I got around the mini hinge pin height by buying a dump roll off trailer. I just roll it off to gain 2-3 feet in height. Mostly, I do not enter the bin with the mini, but I can. I load large logs and brush material from the back. I load all but the super large logs over the side to top off and hold the brush down. The super large logs I can just roll into the bin since it is only a foot high. The Stein arbor trolley is just above the edge of the bin, so I can tip logs straight into the bin. I have split level doors, so when the brush gets to the back I close the lower level to keep the butts from scooting past the edge, then keep loading. With the bin not rolled off, I can tip it a bit to optimize loading from the back, if the load is smaller, but I definitely have less game.
 

Barc Buster

Well-Known Member
Did Boxer add in some hydraulic pumps to permit multiple functions? Last I looked that 532dx was a beast with the retractable treads and massive tip weight, but you could only move the tracks or the business end - not both at once.
I think they have, but I'm not sure. I'm rocking a little dingo 220. I don't run into too many gates narrower than the 40" width of my machine.
 

CaPowell

Active Member
I love my Vermeer S900TX. I'm w/ everyone else saying go with a mini if the bulk of your work is residential. I do jobs all the time where there is no way a full size skid is going to fit...

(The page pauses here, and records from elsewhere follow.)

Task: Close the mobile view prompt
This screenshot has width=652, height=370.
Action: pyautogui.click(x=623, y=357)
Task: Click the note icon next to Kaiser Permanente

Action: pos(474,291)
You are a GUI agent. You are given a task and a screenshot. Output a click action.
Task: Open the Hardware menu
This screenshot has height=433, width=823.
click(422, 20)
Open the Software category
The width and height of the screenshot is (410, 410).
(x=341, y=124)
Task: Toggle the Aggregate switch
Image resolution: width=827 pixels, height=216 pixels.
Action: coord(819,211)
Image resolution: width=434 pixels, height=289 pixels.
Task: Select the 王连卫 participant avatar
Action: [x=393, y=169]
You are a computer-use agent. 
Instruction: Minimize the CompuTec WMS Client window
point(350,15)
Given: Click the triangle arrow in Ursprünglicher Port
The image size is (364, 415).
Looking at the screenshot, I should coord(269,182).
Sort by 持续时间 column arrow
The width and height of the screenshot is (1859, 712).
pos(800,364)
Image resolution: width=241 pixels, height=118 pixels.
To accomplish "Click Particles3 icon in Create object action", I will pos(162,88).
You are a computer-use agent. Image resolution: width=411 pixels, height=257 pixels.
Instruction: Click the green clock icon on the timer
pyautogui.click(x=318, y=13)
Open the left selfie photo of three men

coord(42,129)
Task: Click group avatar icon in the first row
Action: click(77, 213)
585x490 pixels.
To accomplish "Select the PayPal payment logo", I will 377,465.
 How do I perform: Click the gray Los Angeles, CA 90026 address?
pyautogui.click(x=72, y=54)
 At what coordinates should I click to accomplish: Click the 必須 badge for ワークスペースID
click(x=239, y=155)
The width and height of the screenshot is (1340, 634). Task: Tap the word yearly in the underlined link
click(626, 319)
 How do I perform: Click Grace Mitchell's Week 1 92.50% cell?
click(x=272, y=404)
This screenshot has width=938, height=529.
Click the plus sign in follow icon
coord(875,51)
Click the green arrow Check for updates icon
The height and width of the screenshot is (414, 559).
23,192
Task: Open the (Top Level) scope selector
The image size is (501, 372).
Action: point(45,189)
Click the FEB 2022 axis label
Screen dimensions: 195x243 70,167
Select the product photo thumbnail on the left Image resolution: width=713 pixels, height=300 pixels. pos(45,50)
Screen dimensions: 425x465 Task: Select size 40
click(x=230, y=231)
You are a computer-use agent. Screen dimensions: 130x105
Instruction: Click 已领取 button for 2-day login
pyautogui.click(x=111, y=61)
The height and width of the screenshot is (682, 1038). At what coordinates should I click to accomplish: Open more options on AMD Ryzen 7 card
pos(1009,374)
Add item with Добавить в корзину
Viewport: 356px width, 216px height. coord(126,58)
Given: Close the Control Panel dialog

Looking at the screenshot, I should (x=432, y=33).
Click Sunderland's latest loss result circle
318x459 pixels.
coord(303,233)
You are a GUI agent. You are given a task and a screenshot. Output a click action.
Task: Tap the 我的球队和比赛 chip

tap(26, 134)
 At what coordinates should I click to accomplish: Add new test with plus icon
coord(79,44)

One thing I like about a mini that I don't think has been mentioned is the ease of access. It may not seem like a big deal, but you just hop on; you don't have to climb into the cab. Once again, not a big deal, but when you do it a hundred times in a day... And, the visibility is WAY better on a mini.
 

Talon Tree Service

Active Member
Really you sound like you are sold on a full sized skid, but I’ll add to.
In my market, a full size skid steer has little to no place. The yard damage being the largest reason, gates and fences can be worked around. People aren’t excepting of yard damage in my market.
Lift capacity, I worked around a ditch witch sk1550 last month, that machine picked up a 3,000 pound butt log of poplar and loaded it into a dump trailer with a root grapple. (I know the weight because we picked it with the crane). The 1550 is pretty pricey, but impressive and DW has been known for good quality. I don’t know all the specs on it, but it definitely outperformed the MT85 bobcat I am used to.
Lift height, a low pro dump trailer makes it easy to load with a mini skid. Or a BMG makes it possible to grab the butt and load from the rear even in full sized or tall sided dump trailers and trucks.
Large wood is where the full sized skid shines, you can load semis with logs in sawmill lengths. If this fits your market better, I say go for it. We have a case 70 horse full sized skid steer, it gets used a fraction as much as the bobcat MT85.
If you do land clearing, logging, excavating, etc, a full size is more versatile. But if the bulk of your work is residential treework, a mini skid pros list far outweighs the pros list of a full size.
 

evo

Well-Known Member
I’d rather have a small full size than a bobcat mini, but rather have a Vermeer or ditch witch mini than a small full size.

There is a sk800 near me for sale with low hours
 

southsoundtree

Well-Known Member
532dx-- You can move them in/ out and forward/ back simultaneously. This puts less strain on the tracks, probably.

I've had some problems with my Boxer, for sure.
IF they have put cushioned engine mounts on the 700, it would be a good improvement.
 

Scheffa

Active Member
How come I never see much about you guys in the dates using excavators for feeding choppers etc?
Here in aus I don’t know of anyone who owns or rents a mini for tree work.